There are several reasons for the Democratic Party’s objections to the reforms, and the party was only forced into line by repeated international interventions. Politicians off all political stripes are suspected of links to corruption and organised crime, but the Democrats arguably have the most to lose from the overhaul of the current system, as they were in power when the first set of post-communist reforms were made back in the early 1990s.
Arolda Elbasani of the Robert Schuman Centre for Advanced Studies said in a recent interview with bne IntelliNews that, “the problems of the judiciary and why it got so politicised go back to the start of transition”. After winning the country’s first free elections, the newly formed Democratic Party embarked upon a cleanup of the judiciary and public administration, which it pledged to purge of “communist collaborators”. However, communist-era appointees were replaced not by independent candidates but by political appointees, said Elbasani.
Although successive Socialist governments also wielded their influence over the judiciary thanks to their longer periods of control over the presidency, the Democrats are believed to have held greater sway. A comprehensive overhaul of the system could see criminal cases involving high-ranking Democrats, as well as politicians from other parties, being re-examined.
But aside from issues specifically concerning the reform of the judiciary, the extremely polarised relationship between the two main parties has resulted in a similar battle, albeit on a smaller scale, over numerous policies.

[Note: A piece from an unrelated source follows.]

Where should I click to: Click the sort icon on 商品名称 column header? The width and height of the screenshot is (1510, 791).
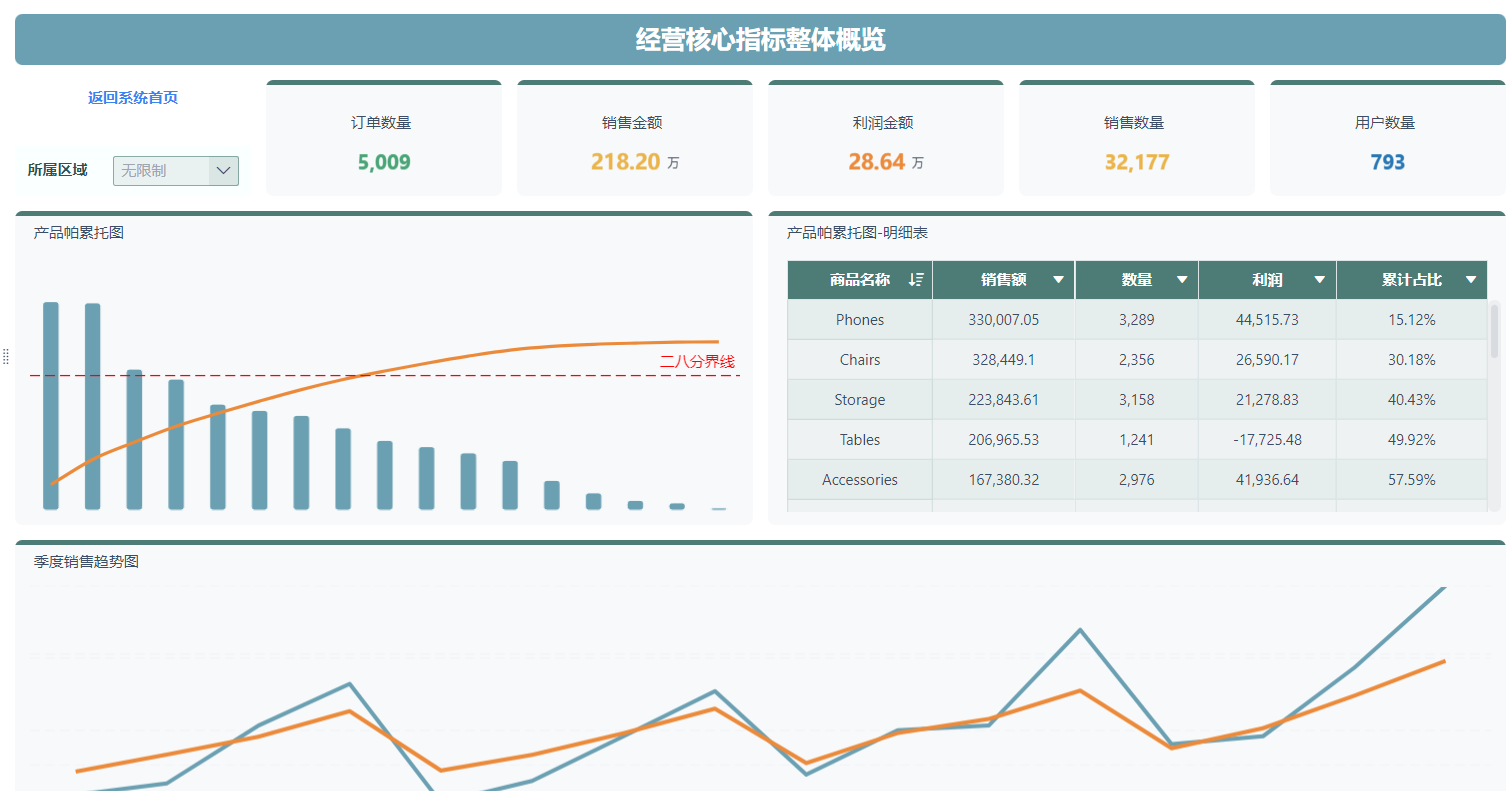pos(915,280)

This relationship dates back to the fall of communism in Albania, when the Democratic Party was the first opposition party founded after the old single-party system was abolished. Meanwhile, the Socialist Party is the successor to the old Albanian Labour Party, which at a 1991 congress changed its name as well as abandoning its Stalinist politics.
Since then the two parties have alternated in power, and relations remain acrimonious, with accusations about crime and corruption frequently flying between them. There is also believed to be a high level of personal animosity between Rama and the Democrats’ long-term head Sali Berisha, who was replaced as leader by former Tirana mayor Lulzhim Basha in 2013 but remains a considerable force in Albanian politics.
This polarisation has already set Albania back on its path towards the EU. Well before the debate over judicial reform started 18 months ago, the country had been repeatedly criticised by international observers including the European Commission and the Organisation for Security and Cooperation in Europe (OSCE) for the high level of political polarisation and the challenge this poses to introducing reforms.
This time around, warnings from EU officials including Enlargement Commissioner Johannes Hahn that a failure to adopt the reforms would lead to a stalling of Albania’s EU accession progress were the main reasons for the eventual decision of both political blocs to vote in favour.
There was also pressure from Washington, with the US ambassador to Albania Donald Lu implying there could be repercussions for individual MPs who failed to back the reforms. In an address to the Albanian parliament two days before the vote, Lu singled out Basha, accusing him of obstructing the process. “After 18 months of negotiations, they never came to an agreement. Why? Because it is clear that some of these politicians do not want a deal.”
Concessions and challenges
Rama’s desperation not to lose the EU candidate status the country won in June 2014 became apparent in the days before the vote, when he offered an increasing number of concessions to the opposition. A deal paving the way for the vote was finally struck at a meeting between Rama, Basha and Albania’s influential parliamentary speaker Ilir Meta on July 18.
This was hailed by international observers, with Hahn and EU foreign policy chief Federica Mogherini saying the constitutional amendments adopted by the parliament “constitute provisions for a deep and comprehensive judicial reform”. Meanwhile, the OSCE presence in Albania described the vote as “an important milestone, paving the way for the implementation of a meaningful justice reform”.
However, the OSCE also hinted at challenges to come. “The amendments adopted today must now be cascaded down through the primary and secondary legislation, the procedures and policies of the entire judicial system. Reform is not genuine until it is felt by Albanian citizens in their daily lives, across the country,” the July 22 statement said. “The manner in which the reform package is implemented is essential for the sustainability and the success of the reform process.”
Tirana is now hoping that EU leaders will agree on the start of its negotiations to joining the bloc at their summit in December. However, the lack of any lasting consensus between the two parties is likely to make itself felt again when implementing the reforms to the judiciary and launching other reforms needed for the country’s progress towards EU membership.